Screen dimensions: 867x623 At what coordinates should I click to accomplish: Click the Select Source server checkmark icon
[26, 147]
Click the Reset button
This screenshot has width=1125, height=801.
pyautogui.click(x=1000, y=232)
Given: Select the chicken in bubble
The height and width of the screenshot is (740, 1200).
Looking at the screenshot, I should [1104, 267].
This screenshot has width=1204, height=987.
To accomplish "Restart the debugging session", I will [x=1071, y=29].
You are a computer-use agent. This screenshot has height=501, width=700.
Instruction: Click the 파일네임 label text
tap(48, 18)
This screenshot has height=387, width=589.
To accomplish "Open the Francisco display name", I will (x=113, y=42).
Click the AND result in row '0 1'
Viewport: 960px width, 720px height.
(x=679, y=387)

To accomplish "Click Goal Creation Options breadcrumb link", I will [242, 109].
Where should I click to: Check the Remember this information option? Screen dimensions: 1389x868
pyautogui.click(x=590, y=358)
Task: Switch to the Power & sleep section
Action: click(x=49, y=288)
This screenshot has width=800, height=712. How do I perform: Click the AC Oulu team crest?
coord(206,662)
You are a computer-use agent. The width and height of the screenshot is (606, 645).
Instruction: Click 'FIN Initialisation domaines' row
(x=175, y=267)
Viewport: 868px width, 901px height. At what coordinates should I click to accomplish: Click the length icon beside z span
# # #
| Exercise description |
Go through the entries above and copy out every line that includes the word "computer".

| Your solution |
You are a computer-use agent. This screenshot has height=501, width=700.
You are a computer-use agent. The width and height of the screenshot is (606, 645).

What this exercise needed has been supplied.